Wednesday, October 26, 2005

Scary Moment #3

My “Cujo” Story

This story took place during my years in undergrad. It was summer, and I was watching my sisters, taking them to all their events, and trying to keep them out of trouble. I admit I coasted and slept a lot, but I’d like to think it helped solidify my status as the favorite brother.

I woke up one morning to get the sisters together and get our day started. I stumbled in my just woke up grogginess down to the kitchen. Halfway down the steps I heard my sister Anne Marie, who was 12 or 13 I think, screaming from the back patio. I rushed down to see her standing at the back door in her underwear and covered in blood.

Our Aunt and Uncle lived next door to us at the time. They didn’t really take good care of their place. Along with the house, their dog was ignored as well. They were out of town, and it was Anne’s responsibility to feed their dog. That morning as she was dumping the food into the dog’s bowl, the dog attacked her from behind. It bit into her arms and legs. She was only able to get away when the dog latched it’s jaws into her shorts, and she slithered out of them.

So there was my bloody sister standing on the patio in tears and blood. I told her to come in, but she said she didn’t want to drip blood on the carpet. That’s my Anne Marie! Now I’m pretty scared at this point. Things only became more nerve wracking when the youngest Mandy came down and saw Anne Marie. For once in my life I gave orders and everyone responded. I sent Mandy to get Anne Marie some pants. Sam my step-brother was sent to get any bandages he could find. My step-father was a doctor. With all the stuff we had in the house, we could’ve performed open heart surgery. I decided we should take her to my step-father’s office. Both he and Mom were there and would know what to do. While everyone else was doing there thing, I called my Mom and told her we were coming and what happened. Now I didn’t want to get her panicked, so I played it down a little. Everyone did their jobs, and I ushered everyone into my car. I felt a bit of a thrill as I sped downtown. It was very movie like. I pulled the car into the office parking lot and helped Anne to the front door. When Mom greeted us there I could see the change from her “What did you guys get into?” face, to her “Oh shit,” face. Perhaps I played down the severity a little too much.
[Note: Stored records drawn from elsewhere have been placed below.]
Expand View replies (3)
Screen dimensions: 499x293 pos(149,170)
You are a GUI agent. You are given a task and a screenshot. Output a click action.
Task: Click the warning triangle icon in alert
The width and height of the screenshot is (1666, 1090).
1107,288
Once it was determined that Anne was fine. Sam and I went back to the house to take care of the dog. We both had that “You just hurt my sister” hatred coursing through our veins. I called the pound to come pick up the dog. Sam and I then went to find the dog. Luckily the dog didn’t leave the house. He was in a corner of the fence still chewing on my sister’s shorts. I picked up a stick to beat off the dog if he attacked. The dog then looked at us with those “crazy” eyes, and grabbed a bigger stick. Now I love animals, but part of me wanted to just beat the shit of that dog. Then I pictured me missing and the dog taking a bite out me. I took the safe route and waited for the dog catcher. Eventually, everything was sorted out. The dog was taken away, and had to be put to sleep. Anne healed nicely, though she still has some scars. Plastic surgery became an option, but I think she was a little proud of her scars. Lastly, I solidified myself as the greatest brother. A title I have yet to relinquish.


Keymaster said...

Damn. I love animals too but that dog had the devil in him. Glad you were there to save the day!

Anonymous said...

Hey Brad, this is your brother, Ben I. In some small defense of our Uncle, I must say that he was riddled with cancer at that point and was in treatment in Cleveland with his family. Thus the nasty yard and neglected dog. However the dog WAS evil from the get go, and we should have all poisoned it as soon as they left for Cleveland.

Bradford said...

First of all welcome Ben I! Secondly, you're right. I should've given the reason for the neglect. Reading it again it does come off harsh toward them.

bobby said...

Must have been terrifying. But I couldn't shake the funniness of this image: Brad yelling "You! Pants! Stat!"